There's a quite intense backlog of new stuff that hasn't made it to prod. (I would have told you in 2023 that we would have ex. switched to Mamba-like architectures in at least one leading model)

Broadly, it's probably unhelpful that:

- absolutely no one wants the PR of releasing a model that isn't competitive with the latest peers

- absolutely everyone wants to release an incremental improvement, yesterday

- Entities with no PR constraint, and no revenue repurcussions when reallocating funds from surely-productive to experimental, don't show a significant improvement in results for the new things they try (I'm thinking of ex. Allen Institute)

Another odd property I can't quite wrap my head around is the battlefield is littered with corpses that eval okay-ish, and should have OOM increases in some areas (I'm thinking of RWKV, and how it should be faster at inference), and they're not really in the conversation either.

Makes me think either A) I'm getting old and don't really understand ML from a technical perspective anyway or B) hey, I 've been maintaining a llama.cpp wrapper that works on every platform for a year now, I should trust my instincts: the real story is UX is king and none of these things actually improve the experience of a user even if benchmarks are ~=.
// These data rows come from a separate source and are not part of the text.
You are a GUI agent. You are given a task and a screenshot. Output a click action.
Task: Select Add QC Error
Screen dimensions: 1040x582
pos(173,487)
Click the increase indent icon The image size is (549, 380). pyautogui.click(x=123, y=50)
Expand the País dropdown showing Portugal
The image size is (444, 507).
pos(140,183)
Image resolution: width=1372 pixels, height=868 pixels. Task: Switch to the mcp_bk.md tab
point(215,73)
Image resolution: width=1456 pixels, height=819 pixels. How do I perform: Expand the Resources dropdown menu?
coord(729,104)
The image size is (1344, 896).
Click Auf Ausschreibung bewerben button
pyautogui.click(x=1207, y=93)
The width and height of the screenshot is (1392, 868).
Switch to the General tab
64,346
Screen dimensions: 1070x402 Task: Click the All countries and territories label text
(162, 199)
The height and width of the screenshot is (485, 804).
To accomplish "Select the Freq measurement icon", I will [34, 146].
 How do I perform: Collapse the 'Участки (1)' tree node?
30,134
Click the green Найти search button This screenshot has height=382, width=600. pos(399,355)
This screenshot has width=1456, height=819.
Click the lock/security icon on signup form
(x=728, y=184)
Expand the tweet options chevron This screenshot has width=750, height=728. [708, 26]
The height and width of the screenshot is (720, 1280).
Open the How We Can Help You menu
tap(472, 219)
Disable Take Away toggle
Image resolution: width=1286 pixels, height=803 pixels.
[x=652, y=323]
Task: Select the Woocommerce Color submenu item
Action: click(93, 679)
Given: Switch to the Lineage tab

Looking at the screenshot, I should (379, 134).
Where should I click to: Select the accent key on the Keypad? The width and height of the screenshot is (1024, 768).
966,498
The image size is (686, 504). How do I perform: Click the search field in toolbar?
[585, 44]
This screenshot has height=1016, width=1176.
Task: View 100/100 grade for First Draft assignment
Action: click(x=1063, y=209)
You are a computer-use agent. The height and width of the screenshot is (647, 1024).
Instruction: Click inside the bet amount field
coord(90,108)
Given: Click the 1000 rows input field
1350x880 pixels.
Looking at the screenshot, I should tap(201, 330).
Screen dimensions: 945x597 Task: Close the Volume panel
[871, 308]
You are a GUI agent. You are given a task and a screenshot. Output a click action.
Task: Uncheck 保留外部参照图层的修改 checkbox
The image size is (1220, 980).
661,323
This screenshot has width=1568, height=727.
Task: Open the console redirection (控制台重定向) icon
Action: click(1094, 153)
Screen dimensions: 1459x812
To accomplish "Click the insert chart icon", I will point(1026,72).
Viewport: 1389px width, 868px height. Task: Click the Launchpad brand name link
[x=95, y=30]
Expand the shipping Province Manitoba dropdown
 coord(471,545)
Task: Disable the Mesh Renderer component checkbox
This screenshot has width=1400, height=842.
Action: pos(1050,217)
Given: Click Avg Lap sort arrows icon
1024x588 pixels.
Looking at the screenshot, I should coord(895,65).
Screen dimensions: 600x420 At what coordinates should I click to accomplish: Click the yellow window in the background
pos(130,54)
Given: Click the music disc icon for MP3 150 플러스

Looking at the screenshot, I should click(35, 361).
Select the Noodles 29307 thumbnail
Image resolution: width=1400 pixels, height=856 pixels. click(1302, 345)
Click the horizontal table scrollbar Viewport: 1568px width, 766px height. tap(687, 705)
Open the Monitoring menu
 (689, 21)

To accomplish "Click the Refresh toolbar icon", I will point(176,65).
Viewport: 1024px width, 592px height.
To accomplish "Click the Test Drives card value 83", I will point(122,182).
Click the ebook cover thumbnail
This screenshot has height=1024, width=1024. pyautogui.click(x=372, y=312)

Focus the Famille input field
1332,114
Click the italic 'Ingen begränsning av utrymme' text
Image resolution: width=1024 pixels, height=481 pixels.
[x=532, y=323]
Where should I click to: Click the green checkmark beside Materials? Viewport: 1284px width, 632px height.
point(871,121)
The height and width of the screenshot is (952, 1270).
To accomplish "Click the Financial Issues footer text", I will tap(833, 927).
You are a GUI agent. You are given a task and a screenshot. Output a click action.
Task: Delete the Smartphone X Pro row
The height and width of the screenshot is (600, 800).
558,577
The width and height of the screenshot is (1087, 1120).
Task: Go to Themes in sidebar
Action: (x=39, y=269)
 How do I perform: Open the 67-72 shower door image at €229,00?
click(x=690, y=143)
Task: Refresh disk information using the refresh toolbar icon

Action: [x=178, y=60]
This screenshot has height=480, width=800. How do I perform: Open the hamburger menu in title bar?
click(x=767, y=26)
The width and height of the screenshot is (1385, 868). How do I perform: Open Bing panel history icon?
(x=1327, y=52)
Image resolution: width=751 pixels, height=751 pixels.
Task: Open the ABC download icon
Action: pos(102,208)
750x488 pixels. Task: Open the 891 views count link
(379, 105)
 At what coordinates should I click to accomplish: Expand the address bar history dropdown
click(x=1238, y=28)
Oh yeah, that's exactly what I was thinking of! Seems like it would be very useful for expert models with domains with more definite "edges" (if I'm understanding it right)

As for the fragmentation of progress, I guess that's just par the course for any tech with a such a heavy private/open source split. It would take a huge amount of work to trawl through this constant stream of 'breakthroughs' and put them all together.


For sure read Stephenson’s essay on path dependence; it lays out a lot of these economic and social dynamics. TLDR - we will need a major improvement to see something novel pick up steam most likely.


Yeah everyone spending way to much money in things we barely understand is a recipe for insane path dependence.